Much to the dismay of the NAACP and the delight of federal, state, and local housing authorities, Weinstein ruled much more narrowly in his 1974 decision than he had in his initial opinion six months before. He relented on the question of residential integration, apparently having decided that it was, indeed contrary to the goal of desegregation. Weinstein cited the Milliken v. Bradley opinion, published only one day prior to his own, as the basis for his argument that “decisions affecting the schools must be left, as much as possible, to the community's educators.” The age of racial liberalism had ended, and Weinstein accepted the Community Board 21's proposal to transform Mark Twain into a magnet school. Weinstein did, however, threaten a “Plan B”: If the magnet school did not achieve an integrated student body within two years—one that roughly (within a 10 percent margin) reflected the district demographics of 70 percent white students and 30 percent students of color—he would order district-wide busing. Clark responded with disgust to Weinstein's decision to create a magnet school: “Special educational advantages should go to all children. Given limited educational resources, one cannot provide a very small minority of children with these extra educational advantages without at the same time denying them to the other children in the district” (Peterson 1974). The role of schools in the public good, Clark argued, is not to provide a meritocratic educational marketplace; it is to protect and promote democratic equality.
The Mark Twain School for the Gifted and Talented, 1975 to 2007
The Mark Twain School for the Gifted and Talented lived up to both its proponents’ loftiest goals and its critics’ worst fears. The District 21 Board quickly realized that if the desegregation proposal was to be successful—and if Weinstein's threat of the dreaded bussing decree was to be avoided—what mattered most was the school's reputation. With white parents cast as valued customers, the community school board was placed in the role of salesman.
By February 1975, the board was bragging to the New York Times about the magnet program's 12 talent areas, ranging from natural sciences to vocal music, and raving about innovations in team-teaching and individualized instruction. In an article with the blunt subtitle “Twain Seeks to Get More White Pupils,” the school board president told the Times, “When parents see what we’re going to offer, they will know that if their child belongs there, he will be cheated if he doesn’t go there” (“New Twain integration plan,” 1975). Improving the school's reputation went beyond the academics. Six weeks later, the Times reported on the extensive safety measures put into the school plans, including an “unparalleled concentration of electronic systems” and “measures apparently intended to eliminate the need or the opportunity for the students to wander around in the school's black and Hispanic neighborhood.” The Board President explained: We have to deal with the perceptions of parents as well as the facts. The community at large in the district was apprehensive about sending their children to a school in Coney Island, so we requested these very stringent security arrangements, although those of who are familiar with the school are persuaded that they’re not really necessary. (Peterson 1975)
District 21's marketing plan worked. By 1978, Mark Twain was soon “firmly established as an integrated school, an ornament of the District and the entire New York school system” with the highest reading achievement scores in the city for the second consecutive year (Berger 1978:734). Only three years after its reinvention as a magnet school, Mark Twain was hailed as one of the two best public schools in New York City. That year, according to District 21 records, the Mark Twain student body was only 38 percent “minority” (Rubin 2008:66). The school's principal reported, “We have some parents who said initially, ‘I’m never going to send my kid to Coney Island, I’m never going to put my kids on the bus.’” However, as the school's reputation grew, parents were calling their Congressmen to pull strings so that their children could attend Mark Twain. Even the NAACP was on board, with staff attorney Meyerson going on the record acknowledging, “It's a magnificent example of what desegregation can do” (Oelsner 1978). Over the next several decades, Twain continued to thrive academically, consistently showing reading scores among the highest in the city. Throughout this period, the school stayed within 10 percentage points of the court-mandated balance of 70 percent white students and 30 percent students of color.

DATA SHOWN:
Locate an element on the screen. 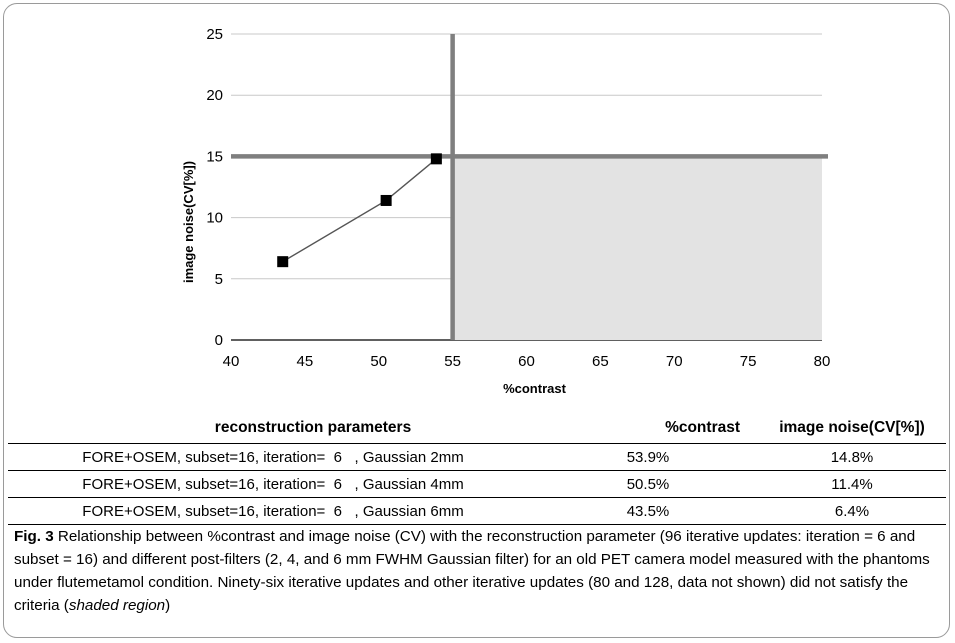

REQUIRED ACTIONS:
1. Answer these questions from the passage on the Mark Twain magnet school:
(a) Which court opinion did Weinstein cite for leaving school decisions to the community's educators?
(b) How many talent areas did the magnet program have by February 1975?
(c) According to District 21 records, what percentage of the Mark Twain student body was "minority" in 1978?
2. From the passage on the Mark Twain magnet school, extract everything from "The Mark Twain School for the Gifted and Talented, 1975" down to "role of salesman.", copying it word for word.

SOLUTIONS BELOW:
1.
(a) Milliken v. Bradley
(b) 12
(c) 38 percent

2.
The Mark Twain School for the Gifted and Talented, 1975 to 2007
The Mark Twain School for the Gifted and Talented lived up to both its proponents’ loftiest goals and its critics’ worst fears. The District 21 Board quickly realized that if the desegregation proposal was to be successful—and if Weinstein's threat of the dreaded bussing decree was to be avoided—what mattered most was the school's reputation. With white parents cast as valued customers, the community school board was placed in the role of salesman.